At CALST (Co-study Group on Advanced Learning Science and Technology), we view learning as one of the most profound intellectual activities in human life. Our mission is to advance this critical intellectual endeavor through innovative research in artificial intelligence and beyond, focusing on the modeling and systematization of learning processes.
Mission Statement
Encourage In-depth Discussion: To encourage logical and in-depth discussion of the complexities of learning as an intellectual activity, and to promote wide-ranging debates within advanced learning science and technology, free from conventional constraints and excuses.
Enhancing Research Skills: To assist members in refining their research skills, emphasizing presentations and feedback that push the boundaries of conventional knowledge, with the goal of developing groundbreaking contributions to the field.
Facilitating Knowledge Exchange: To act as a nexus for the exchange of insights, methodologies, and research findings from diverse fields, understanding learning as both a pervasive activity in human endeavor and a phenomenon uniquely shaped by individual contexts and experiences.
Foster Collaboration: To cultivate a collaborative atmosphere in which the integration of perspectives from fields such as information technology, cognitive science, educational engineering, and practical educational methodologies is essential to a comprehensive understanding of learning.
Support Career Development: To provide a supportive network that navigates the broad and interdisciplinary implications of learning research across academia and industry, enabling members to confidently explore their career trajectories.
Research Topics
Recognizing the inherent complexity and multifaceted nature of learning, CALST embraces a wide range of research topics that reflect our interdisciplinary ethos.
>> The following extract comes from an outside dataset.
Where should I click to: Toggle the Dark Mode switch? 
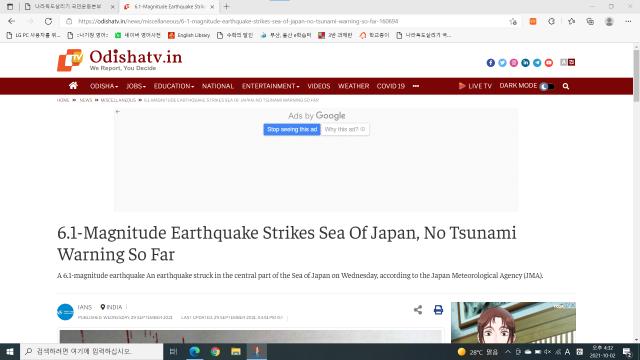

These include:
Artificial Intelligence in Education: Exploring the potential of AI to customize and enrich learning experiences, with a focus on its ability to adapt to and support the diverse natural learning processes of individuals.
Knowledge Engineering for Learning: To develop tools and technologies, inspired by achievements in knowledge engineering and applied ontology, to support and enhance learning, with a focus on intelligent tutoring systems and adaptive learning environments.
Learning Sciences and Engineering: To create an ecosystem that uses learning sciences findings to formulate hypotheses that accelerate learning processes, and to develop educational systems to test these theories and methods that improve learning effectiveness.
Cognitive Science Applications: Applying cognitive science theories to analyze and improve fundamental learning processes, emphasizing the ubiquity and diversity of learning across contexts and experiences.
Technology-Enhanced Learning: Exploring the transformative role of technology in learning, from virtual and augmented reality to mobile learning platforms and online collaboration tools, all aimed at improving educational outcomes and experiences.
Human-Computer Interaction (HCI) in Education: Developing educational technologies that prioritize effective human-computer interaction to enhance the learning experience, with a focus on user-friendly interfaces and interactions.
Learning Analytics and Educational Data Mining: Using analytics and machine learning to extract meaningful insights from educational data, with the goal of improving teaching practices and learning outcomes by understanding the diverse and situational characteristics of learning.
Through discussions related to these topics, CALST aims to encourage our members to cultivate innovative ideas and perspectives, fostering a rich, dynamic, and evolving environment of discussion and discovery.